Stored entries

★ ★ ★ ★ ★

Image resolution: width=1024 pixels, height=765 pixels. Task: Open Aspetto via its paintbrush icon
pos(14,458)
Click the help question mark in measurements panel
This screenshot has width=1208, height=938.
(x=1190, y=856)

★ ★ ★ ★ ★

All the lines above are to be copied exactly, with none left out.

Image resolution: width=1024 pixels, height=765 pixels. Task: Open Aspetto via its paintbrush icon
pos(14,458)
Click the help question mark in measurements panel
This screenshot has width=1208, height=938.
(x=1190, y=856)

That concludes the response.